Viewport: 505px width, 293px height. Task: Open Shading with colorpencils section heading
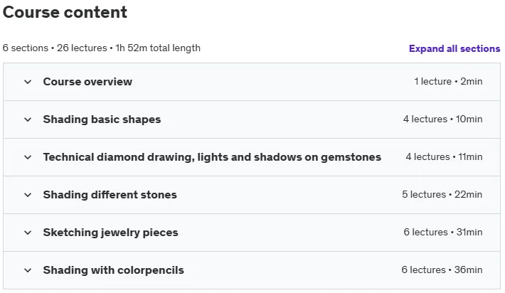(113, 270)
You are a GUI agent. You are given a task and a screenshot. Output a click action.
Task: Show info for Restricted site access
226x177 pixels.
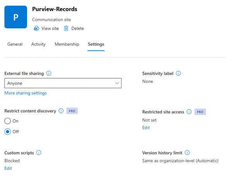click(x=189, y=112)
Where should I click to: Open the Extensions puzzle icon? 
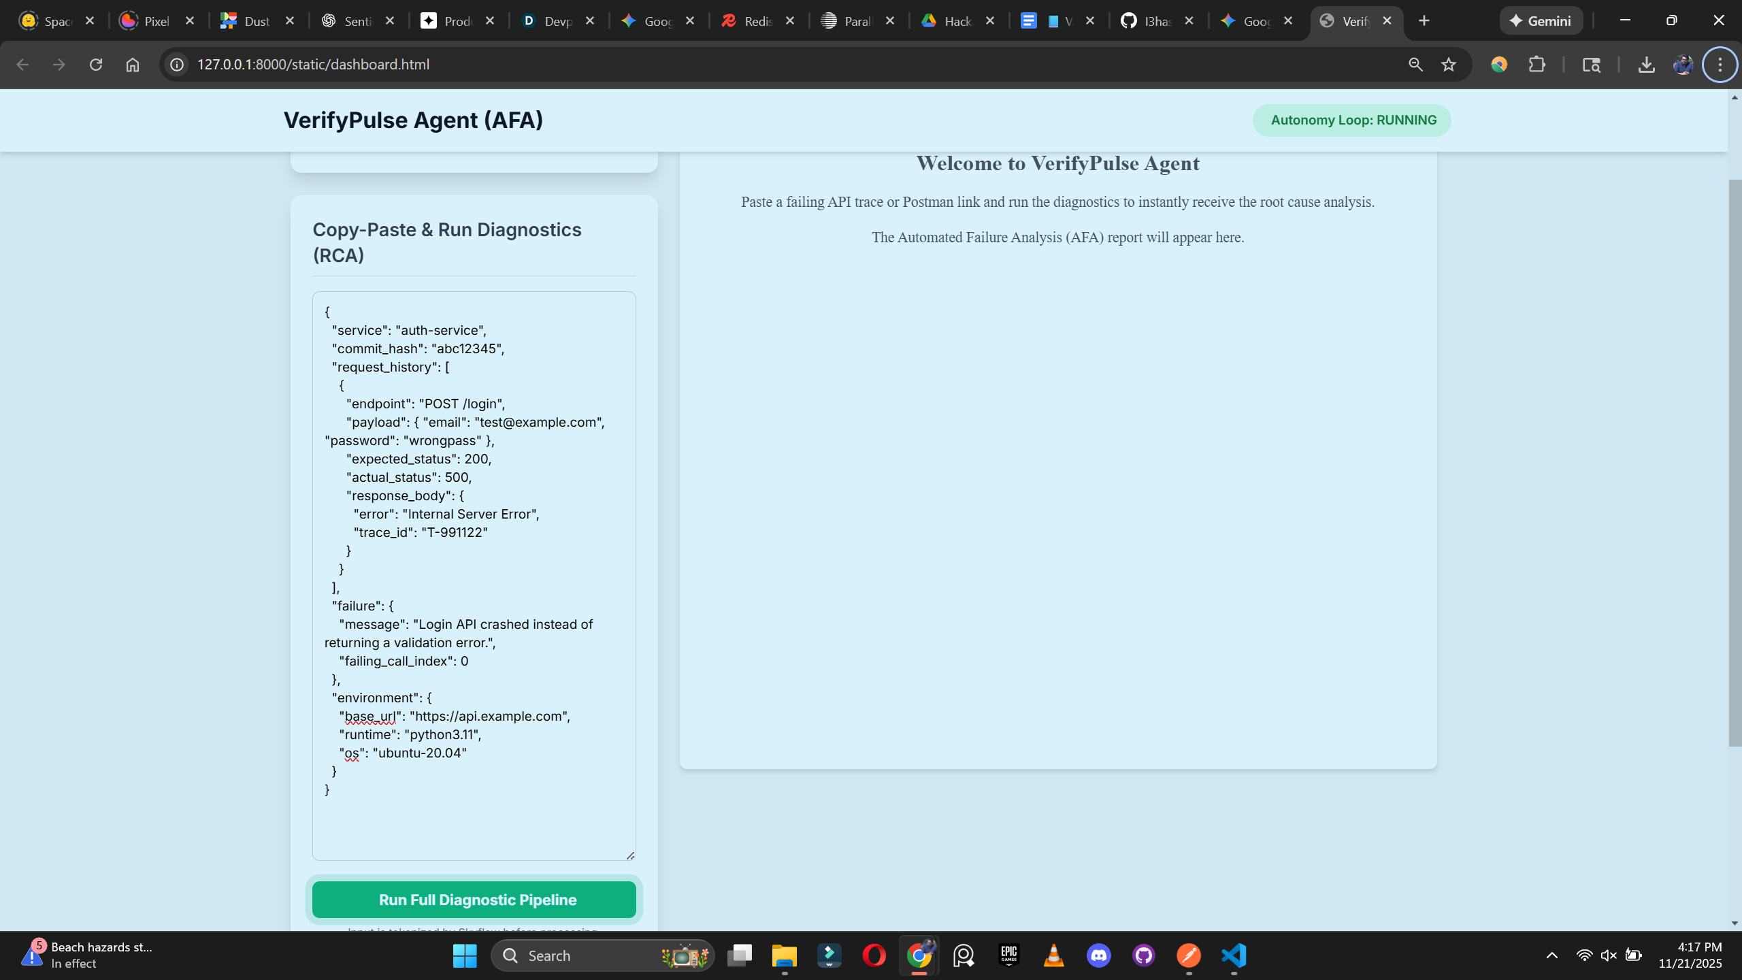[x=1536, y=65]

=======

WHAT YOU ARE ASKED TO DO: Rewrite the listing, changing "puzzle icon" to "toolbar button" and keeping everything else the same. Omit the pictures from your version.

THE SOLUTION:
Viewport: 505px width, 293px height. Task: Open Shading with colorpencils section heading
(113, 270)
You are a GUI agent. You are given a task and a screenshot. Output a click action.
Task: Show info for Restricted site access
226x177 pixels.
click(x=189, y=112)
Where should I click to: Open the Extensions toolbar button? 
[x=1536, y=65]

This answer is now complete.